[Data entries]
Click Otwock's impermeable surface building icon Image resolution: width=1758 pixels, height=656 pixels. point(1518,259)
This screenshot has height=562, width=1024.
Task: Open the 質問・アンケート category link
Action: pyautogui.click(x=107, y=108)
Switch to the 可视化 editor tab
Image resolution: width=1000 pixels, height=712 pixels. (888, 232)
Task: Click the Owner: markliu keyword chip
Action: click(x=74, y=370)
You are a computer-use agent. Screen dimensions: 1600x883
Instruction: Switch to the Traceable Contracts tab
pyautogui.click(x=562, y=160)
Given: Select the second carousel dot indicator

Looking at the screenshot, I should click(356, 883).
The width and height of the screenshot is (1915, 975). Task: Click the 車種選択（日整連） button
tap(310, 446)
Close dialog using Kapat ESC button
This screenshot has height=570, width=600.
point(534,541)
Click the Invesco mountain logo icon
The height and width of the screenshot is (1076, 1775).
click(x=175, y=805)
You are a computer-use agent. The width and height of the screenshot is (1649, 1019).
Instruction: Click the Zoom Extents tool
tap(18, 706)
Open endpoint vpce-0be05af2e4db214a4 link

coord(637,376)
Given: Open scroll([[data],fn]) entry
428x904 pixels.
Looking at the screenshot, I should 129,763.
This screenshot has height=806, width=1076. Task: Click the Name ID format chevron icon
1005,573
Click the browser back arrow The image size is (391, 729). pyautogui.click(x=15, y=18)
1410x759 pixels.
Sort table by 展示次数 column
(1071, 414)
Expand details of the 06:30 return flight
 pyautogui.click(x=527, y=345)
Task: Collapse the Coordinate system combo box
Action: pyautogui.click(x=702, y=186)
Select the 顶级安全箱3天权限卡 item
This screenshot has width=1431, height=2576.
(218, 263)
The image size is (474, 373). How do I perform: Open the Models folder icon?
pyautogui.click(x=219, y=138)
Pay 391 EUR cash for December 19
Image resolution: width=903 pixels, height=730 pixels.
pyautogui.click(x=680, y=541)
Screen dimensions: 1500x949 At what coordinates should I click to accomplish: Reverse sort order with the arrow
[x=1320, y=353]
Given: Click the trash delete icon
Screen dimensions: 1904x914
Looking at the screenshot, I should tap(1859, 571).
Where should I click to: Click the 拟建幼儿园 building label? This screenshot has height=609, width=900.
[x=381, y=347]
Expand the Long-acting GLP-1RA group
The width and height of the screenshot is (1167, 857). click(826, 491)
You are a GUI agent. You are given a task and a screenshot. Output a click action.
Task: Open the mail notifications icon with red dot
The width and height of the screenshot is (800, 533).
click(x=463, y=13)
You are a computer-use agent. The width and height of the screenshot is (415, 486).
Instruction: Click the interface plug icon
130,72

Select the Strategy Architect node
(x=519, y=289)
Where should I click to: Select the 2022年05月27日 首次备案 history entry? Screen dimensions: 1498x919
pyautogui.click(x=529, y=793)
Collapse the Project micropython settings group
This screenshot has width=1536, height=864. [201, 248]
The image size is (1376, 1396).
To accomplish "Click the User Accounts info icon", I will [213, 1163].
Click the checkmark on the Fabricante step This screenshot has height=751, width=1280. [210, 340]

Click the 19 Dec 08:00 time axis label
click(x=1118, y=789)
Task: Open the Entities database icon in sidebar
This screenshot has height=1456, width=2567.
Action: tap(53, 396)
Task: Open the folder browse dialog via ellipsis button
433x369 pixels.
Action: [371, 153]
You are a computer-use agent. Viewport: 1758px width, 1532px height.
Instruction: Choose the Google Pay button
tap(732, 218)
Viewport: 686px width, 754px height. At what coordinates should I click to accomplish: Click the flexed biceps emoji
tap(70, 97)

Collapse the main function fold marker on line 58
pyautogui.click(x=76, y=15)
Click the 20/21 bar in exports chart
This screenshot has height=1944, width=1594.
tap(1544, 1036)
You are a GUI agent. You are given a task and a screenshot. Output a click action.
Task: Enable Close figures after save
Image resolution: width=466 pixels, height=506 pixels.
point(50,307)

• _YOUR OBJECTIVE_
Check each line of the records above for the string "Close", and report every line that has it.

• _EXPECTED OUTPUT_
Close dialog using Kapat ESC button
Task: Enable Close figures after save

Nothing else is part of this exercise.